Taming Video Models for 3D and 4D Generation via Zero-Shot Camera Control

Video diffusion models have rich world priors, but their use in spatial tasks is limited by poor control, spatial-temporal inconsistent results, and entangled scene-camera dynamics. Current approaches, such as per-task fine-tuning or post-process warping, often introduce visual artifacts, fail to generalize, or incur high computational costs. We introduce WorldForge, a novel, training-free framework that operates purely at inference time to resolve these issues. Our method comprises three synergistic components. First, an intra-step refinement loop injects fine-grained motion guidance during the denoising process, iteratively correcting the output to ensure strict adherence to the target camera path. Second, an optical flow-based analysis identifies and isolates motion-related channels within the latent space. This allows our framework to selectively apply guidance, thereby decoupling motion from appearance and preserving visual fidelity. Third, a dual-path guidance strategy adaptively corrects for drift by comparing the guided generation against an unguided, reference denoising path, effectively neutralizing artifacts caused by misaligned structural inputs. Together, these components inject precise, trajectory-aligned control without model retraining, achieving accurate motion guidance and photorealistic synthesis. As a plug-and-play, model-agnostic solution, WorldForge demonstrates highly versatile generalizability. Beyond robust zero-shot 3D/4D generation, it readily empowers over a dozen diverse downstream applications, seamlessly enabling tasks like video editing, stabilization, and virtual try-on. Extensive experiments confirm state-of-the-art performance in trajectory adherence and perceptual quality, outperforming both training-dependent and inference-only baselines.

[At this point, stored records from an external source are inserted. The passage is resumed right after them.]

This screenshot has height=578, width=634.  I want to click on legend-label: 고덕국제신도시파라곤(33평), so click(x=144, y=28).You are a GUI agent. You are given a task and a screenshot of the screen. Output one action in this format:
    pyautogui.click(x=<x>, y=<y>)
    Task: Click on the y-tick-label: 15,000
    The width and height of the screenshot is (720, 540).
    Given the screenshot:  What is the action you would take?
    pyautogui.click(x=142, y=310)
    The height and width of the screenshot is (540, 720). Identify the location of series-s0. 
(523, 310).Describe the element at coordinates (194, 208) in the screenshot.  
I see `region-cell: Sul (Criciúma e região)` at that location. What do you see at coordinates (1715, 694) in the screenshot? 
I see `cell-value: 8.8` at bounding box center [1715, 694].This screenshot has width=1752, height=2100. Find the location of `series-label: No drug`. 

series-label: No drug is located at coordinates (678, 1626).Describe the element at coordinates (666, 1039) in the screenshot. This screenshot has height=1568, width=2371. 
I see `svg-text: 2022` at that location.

翻译：视频扩散模型蕴含丰富的世界先验知识，但在空间任务中的应用受限于控制能力弱、时空不一致结果以及场景-相机动力学纠缠等问题。当前方法（如逐任务微调或后处理扭曲）常引入视觉伪影、泛化性不足或计算成本高昂。我们提出WorldForge——一种新颖的无训练框架，仅在推理阶段运行即可解决上述问题。该方法包含三个协同组件：首先，帧内细化循环在去噪过程中注入细粒度运动引导，通过迭代校正输出确保严格遵循目标相机路径；其次，基于光流的分析识别并分离潜空间中的运动相关通道，使框架能选择性施加引导，从而解耦运动与外观并保持视觉保真度；第三，双路径引导策略通过对比引导生成与无引导参考去噪路径，自适应校正漂移，有效中和因结构输入错位导致的伪影。这些组件协同作用，在不重新训练模型的前提下注入精确的轨迹对齐控制，实现准确运动引导与逼真合成。作为即插即用、模型无关的解决方案，WorldForge展现出高度通用的泛化能力。除稳健的零样本3D/4D生成外，它还能赋能超十余种下游应用，无缝实现视频编辑、稳定化和虚拟试穿等任务。大量实验证实其在轨迹遵循度和感知质量上达到最先进水平，性能超越依赖训练和仅推理的基线方法。